◆ WHAT IS BEING ASKED
What is expected is a word-for-word copy of all the entries.

§ §

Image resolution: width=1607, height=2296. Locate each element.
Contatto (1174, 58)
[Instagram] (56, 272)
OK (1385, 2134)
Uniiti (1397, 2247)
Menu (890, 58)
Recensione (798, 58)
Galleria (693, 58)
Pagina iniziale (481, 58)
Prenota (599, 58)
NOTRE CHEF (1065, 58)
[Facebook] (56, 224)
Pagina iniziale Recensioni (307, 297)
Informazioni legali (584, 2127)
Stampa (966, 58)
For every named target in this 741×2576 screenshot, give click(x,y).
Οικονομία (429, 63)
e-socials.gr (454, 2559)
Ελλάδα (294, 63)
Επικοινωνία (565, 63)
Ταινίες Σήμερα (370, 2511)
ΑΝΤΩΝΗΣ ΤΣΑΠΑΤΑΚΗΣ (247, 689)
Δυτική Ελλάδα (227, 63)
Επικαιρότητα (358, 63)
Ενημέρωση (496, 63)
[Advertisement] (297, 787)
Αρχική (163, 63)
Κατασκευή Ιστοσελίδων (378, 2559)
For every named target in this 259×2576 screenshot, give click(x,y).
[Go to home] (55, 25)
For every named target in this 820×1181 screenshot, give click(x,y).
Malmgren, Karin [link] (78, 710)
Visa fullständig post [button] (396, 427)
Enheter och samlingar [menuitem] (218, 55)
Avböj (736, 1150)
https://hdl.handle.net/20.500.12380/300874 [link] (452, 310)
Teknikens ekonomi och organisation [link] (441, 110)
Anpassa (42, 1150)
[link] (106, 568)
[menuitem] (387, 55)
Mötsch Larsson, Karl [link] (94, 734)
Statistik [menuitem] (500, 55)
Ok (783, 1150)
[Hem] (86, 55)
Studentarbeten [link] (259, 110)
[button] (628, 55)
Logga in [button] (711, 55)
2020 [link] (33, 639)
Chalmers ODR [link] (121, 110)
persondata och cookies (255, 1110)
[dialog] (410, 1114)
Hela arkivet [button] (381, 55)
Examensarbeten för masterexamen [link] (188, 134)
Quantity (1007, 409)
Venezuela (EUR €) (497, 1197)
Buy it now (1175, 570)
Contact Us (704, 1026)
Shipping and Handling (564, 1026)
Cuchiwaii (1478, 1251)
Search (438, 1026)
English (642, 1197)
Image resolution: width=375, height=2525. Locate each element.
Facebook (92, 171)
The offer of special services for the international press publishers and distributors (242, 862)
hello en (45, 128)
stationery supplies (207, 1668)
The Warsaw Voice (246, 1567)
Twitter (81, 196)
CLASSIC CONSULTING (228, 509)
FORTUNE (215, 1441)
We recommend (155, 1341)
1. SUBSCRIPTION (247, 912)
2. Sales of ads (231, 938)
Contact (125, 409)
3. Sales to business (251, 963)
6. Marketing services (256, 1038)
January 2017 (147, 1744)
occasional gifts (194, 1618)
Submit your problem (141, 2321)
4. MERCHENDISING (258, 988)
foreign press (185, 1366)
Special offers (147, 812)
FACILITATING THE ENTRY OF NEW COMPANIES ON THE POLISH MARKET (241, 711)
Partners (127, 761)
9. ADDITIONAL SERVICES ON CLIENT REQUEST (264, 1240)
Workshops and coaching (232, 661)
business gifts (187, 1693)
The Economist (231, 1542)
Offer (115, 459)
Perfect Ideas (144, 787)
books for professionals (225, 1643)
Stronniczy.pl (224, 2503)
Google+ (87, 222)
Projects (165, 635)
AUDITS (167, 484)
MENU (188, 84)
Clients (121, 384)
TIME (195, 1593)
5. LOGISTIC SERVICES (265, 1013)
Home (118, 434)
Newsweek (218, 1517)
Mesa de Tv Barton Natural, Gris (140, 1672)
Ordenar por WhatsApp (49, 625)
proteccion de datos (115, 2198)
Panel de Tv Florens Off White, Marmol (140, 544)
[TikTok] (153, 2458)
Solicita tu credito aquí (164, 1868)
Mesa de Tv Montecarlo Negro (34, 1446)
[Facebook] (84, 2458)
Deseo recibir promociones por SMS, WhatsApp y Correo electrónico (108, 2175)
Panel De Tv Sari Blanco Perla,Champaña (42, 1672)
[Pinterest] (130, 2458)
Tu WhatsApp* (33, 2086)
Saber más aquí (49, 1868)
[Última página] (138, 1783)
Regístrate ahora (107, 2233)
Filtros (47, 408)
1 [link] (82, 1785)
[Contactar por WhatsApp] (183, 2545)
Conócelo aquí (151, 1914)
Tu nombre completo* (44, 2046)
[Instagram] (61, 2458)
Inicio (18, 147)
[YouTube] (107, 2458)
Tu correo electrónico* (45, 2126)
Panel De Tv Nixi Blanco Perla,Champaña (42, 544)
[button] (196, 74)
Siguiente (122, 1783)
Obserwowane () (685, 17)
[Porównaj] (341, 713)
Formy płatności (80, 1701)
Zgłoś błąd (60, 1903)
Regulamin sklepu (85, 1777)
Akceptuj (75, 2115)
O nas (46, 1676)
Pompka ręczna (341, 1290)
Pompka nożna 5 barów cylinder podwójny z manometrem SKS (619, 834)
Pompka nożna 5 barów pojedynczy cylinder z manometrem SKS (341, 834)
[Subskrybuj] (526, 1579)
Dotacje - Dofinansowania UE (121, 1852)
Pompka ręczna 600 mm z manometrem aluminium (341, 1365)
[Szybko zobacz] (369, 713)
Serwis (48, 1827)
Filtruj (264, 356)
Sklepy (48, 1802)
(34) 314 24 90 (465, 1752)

§ §

◆ FINAL ANSWER
Image resolution: width=1607, height=2296. Locate each element.
Contatto (1174, 58)
[Instagram] (56, 272)
OK (1385, 2134)
Uniiti (1397, 2247)
Menu (890, 58)
Recensione (798, 58)
Galleria (693, 58)
Pagina iniziale (481, 58)
Prenota (599, 58)
NOTRE CHEF (1065, 58)
[Facebook] (56, 224)
Pagina iniziale Recensioni (307, 297)
Informazioni legali (584, 2127)
Stampa (966, 58)
For every named target in this 741×2576 screenshot, give click(x,y).
Οικονομία (429, 63)
e-socials.gr (454, 2559)
Ελλάδα (294, 63)
Επικοινωνία (565, 63)
Ταινίες Σήμερα (370, 2511)
ΑΝΤΩΝΗΣ ΤΣΑΠΑΤΑΚΗΣ (247, 689)
Δυτική Ελλάδα (227, 63)
Επικαιρότητα (358, 63)
Ενημέρωση (496, 63)
[Advertisement] (297, 787)
Αρχική (163, 63)
Κατασκευή Ιστοσελίδων (378, 2559)
For every named target in this 259×2576 screenshot, give click(x,y).
[Go to home] (55, 25)
For every named target in this 820×1181 screenshot, give click(x,y).
Malmgren, Karin [link] (78, 710)
Visa fullständig post [button] (396, 427)
Enheter och samlingar [menuitem] (218, 55)
Avböj (736, 1150)
https://hdl.handle.net/20.500.12380/300874 [link] (452, 310)
Teknikens ekonomi och organisation [link] (441, 110)
Anpassa (42, 1150)
[link] (106, 568)
[menuitem] (387, 55)
Mötsch Larsson, Karl [link] (94, 734)
Statistik [menuitem] (500, 55)
Ok (783, 1150)
[Hem] (86, 55)
Studentarbeten [link] (259, 110)
[button] (628, 55)
Logga in [button] (711, 55)
2020 [link] (33, 639)
Chalmers ODR [link] (121, 110)
persondata och cookies (255, 1110)
[dialog] (410, 1114)
Hela arkivet [button] (381, 55)
Examensarbeten för masterexamen [link] (188, 134)
Quantity (1007, 409)
Venezuela (EUR €) (497, 1197)
Buy it now (1175, 570)
Contact Us (704, 1026)
Shipping and Handling (564, 1026)
Cuchiwaii (1478, 1251)
Search (438, 1026)
English (642, 1197)
Image resolution: width=375, height=2525. Locate each element.
Facebook (92, 171)
The offer of special services for the international press publishers and distributors (242, 862)
hello en (45, 128)
stationery supplies (207, 1668)
The Warsaw Voice (246, 1567)
Twitter (81, 196)
CLASSIC CONSULTING (228, 509)
FORTUNE (215, 1441)
We recommend (155, 1341)
1. SUBSCRIPTION (247, 912)
2. Sales of ads (231, 938)
Contact (125, 409)
3. Sales to business (251, 963)
6. Marketing services (256, 1038)
January 2017 (147, 1744)
occasional gifts (194, 1618)
Submit your problem (141, 2321)
4. MERCHENDISING (258, 988)
foreign press (185, 1366)
Special offers (147, 812)
FACILITATING THE ENTRY OF NEW COMPANIES ON THE POLISH MARKET (241, 711)
Partners (127, 761)
9. ADDITIONAL SERVICES ON CLIENT REQUEST (264, 1240)
Workshops and coaching (232, 661)
business gifts (187, 1693)
The Economist (231, 1542)
Offer (115, 459)
Perfect Ideas (144, 787)
books for professionals (225, 1643)
Stronniczy.pl (224, 2503)
Google+ (87, 222)
Projects (165, 635)
AUDITS (167, 484)
MENU (188, 84)
Clients (121, 384)
TIME (195, 1593)
5. LOGISTIC SERVICES (265, 1013)
Home (118, 434)
Newsweek (218, 1517)
Mesa de Tv Barton Natural, Gris (140, 1672)
Ordenar por WhatsApp (49, 625)
proteccion de datos (115, 2198)
Panel de Tv Florens Off White, Marmol (140, 544)
[TikTok] (153, 2458)
Solicita tu credito aquí (164, 1868)
Mesa de Tv Montecarlo Negro (34, 1446)
[Facebook] (84, 2458)
Deseo recibir promociones por SMS, WhatsApp y Correo electrónico (108, 2175)
Panel De Tv Sari Blanco Perla,Champaña (42, 1672)
[Pinterest] (130, 2458)
Tu WhatsApp* (33, 2086)
Saber más aquí (49, 1868)
[Última página] (138, 1783)
Regístrate ahora (107, 2233)
Filtros (47, 408)
1 [link] (82, 1785)
[Contactar por WhatsApp] (183, 2545)
Conócelo aquí (151, 1914)
Tu nombre completo* (44, 2046)
[Instagram] (61, 2458)
Inicio (18, 147)
[YouTube] (107, 2458)
Tu correo electrónico* (45, 2126)
Panel De Tv Nixi Blanco Perla,Champaña (42, 544)
[button] (196, 74)
Siguiente (122, 1783)
Obserwowane () (685, 17)
[Porównaj] (341, 713)
Formy płatności (80, 1701)
Zgłoś błąd (60, 1903)
Regulamin sklepu (85, 1777)
Akceptuj (75, 2115)
O nas (46, 1676)
Pompka ręczna (341, 1290)
Pompka nożna 5 barów cylinder podwójny z manometrem SKS (619, 834)
Pompka nożna 5 barów pojedynczy cylinder z manometrem SKS (341, 834)
[Subskrybuj] (526, 1579)
Dotacje - Dofinansowania UE (121, 1852)
Pompka ręczna 600 mm z manometrem aluminium (341, 1365)
[Szybko zobacz] (369, 713)
Serwis (48, 1827)
Filtruj (264, 356)
Sklepy (48, 1802)
(34) 314 24 90 (465, 1752)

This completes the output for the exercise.